━━━━━ Data extract

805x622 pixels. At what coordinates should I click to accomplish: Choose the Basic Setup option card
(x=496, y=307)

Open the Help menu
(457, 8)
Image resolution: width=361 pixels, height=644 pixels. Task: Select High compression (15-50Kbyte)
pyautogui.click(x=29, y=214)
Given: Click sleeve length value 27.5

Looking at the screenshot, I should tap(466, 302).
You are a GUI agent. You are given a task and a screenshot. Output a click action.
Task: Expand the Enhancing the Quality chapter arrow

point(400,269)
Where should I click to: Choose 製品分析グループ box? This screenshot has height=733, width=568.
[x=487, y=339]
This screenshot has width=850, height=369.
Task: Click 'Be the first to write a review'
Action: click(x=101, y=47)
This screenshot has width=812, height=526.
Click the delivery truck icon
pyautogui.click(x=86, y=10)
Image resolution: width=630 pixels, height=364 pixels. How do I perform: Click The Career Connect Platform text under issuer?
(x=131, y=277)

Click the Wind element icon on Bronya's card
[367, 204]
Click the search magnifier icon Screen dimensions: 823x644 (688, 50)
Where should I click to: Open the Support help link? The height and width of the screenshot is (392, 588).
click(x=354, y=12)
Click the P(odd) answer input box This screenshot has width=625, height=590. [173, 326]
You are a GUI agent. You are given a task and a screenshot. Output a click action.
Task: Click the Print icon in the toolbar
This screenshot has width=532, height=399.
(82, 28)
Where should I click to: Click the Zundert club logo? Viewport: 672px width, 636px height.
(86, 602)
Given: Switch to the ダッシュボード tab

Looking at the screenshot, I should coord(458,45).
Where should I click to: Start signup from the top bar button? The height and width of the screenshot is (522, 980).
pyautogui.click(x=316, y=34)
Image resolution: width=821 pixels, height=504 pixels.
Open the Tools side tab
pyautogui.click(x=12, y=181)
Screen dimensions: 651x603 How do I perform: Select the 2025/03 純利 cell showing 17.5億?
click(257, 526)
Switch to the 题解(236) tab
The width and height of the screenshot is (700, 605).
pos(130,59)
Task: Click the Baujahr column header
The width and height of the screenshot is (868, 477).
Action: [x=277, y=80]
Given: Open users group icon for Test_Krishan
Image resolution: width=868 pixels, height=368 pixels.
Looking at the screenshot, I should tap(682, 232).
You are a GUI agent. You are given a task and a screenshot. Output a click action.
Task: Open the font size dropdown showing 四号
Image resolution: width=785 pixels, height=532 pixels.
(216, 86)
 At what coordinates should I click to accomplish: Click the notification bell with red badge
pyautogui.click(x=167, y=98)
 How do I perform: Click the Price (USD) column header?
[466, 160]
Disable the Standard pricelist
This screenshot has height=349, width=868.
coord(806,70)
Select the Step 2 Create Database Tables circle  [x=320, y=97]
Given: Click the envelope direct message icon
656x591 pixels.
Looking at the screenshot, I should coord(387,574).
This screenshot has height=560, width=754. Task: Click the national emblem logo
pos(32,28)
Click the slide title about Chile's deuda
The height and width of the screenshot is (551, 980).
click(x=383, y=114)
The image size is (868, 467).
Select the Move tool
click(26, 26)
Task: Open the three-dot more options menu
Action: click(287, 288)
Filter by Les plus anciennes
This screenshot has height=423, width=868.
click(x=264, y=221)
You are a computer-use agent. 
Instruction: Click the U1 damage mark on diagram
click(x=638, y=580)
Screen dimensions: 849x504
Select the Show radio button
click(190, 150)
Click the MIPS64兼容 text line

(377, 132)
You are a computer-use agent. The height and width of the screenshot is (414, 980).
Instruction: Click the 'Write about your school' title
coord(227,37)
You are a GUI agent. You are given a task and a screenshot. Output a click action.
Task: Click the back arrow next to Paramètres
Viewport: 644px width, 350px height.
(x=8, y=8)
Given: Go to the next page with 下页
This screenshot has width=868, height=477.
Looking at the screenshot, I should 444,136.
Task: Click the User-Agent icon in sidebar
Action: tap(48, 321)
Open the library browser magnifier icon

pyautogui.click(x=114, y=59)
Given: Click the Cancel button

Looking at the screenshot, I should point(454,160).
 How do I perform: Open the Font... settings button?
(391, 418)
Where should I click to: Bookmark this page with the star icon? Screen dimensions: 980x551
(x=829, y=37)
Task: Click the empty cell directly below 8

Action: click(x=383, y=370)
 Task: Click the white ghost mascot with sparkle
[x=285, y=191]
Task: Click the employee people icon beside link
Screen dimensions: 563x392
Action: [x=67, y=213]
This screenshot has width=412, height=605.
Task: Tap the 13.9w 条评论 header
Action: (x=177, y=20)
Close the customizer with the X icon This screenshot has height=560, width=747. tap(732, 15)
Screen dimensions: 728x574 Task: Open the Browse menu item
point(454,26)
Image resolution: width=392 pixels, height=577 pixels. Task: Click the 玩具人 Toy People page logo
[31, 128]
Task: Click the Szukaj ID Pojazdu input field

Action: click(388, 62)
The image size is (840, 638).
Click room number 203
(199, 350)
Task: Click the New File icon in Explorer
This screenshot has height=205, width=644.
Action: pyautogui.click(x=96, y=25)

━━━━━━━━━━

- Directions for this task -
Among the records, find every line with the word "next" and copy it.

- Problem solution -
Task: Click the back arrow next to Paramètres
Given: Go to the next page with 下页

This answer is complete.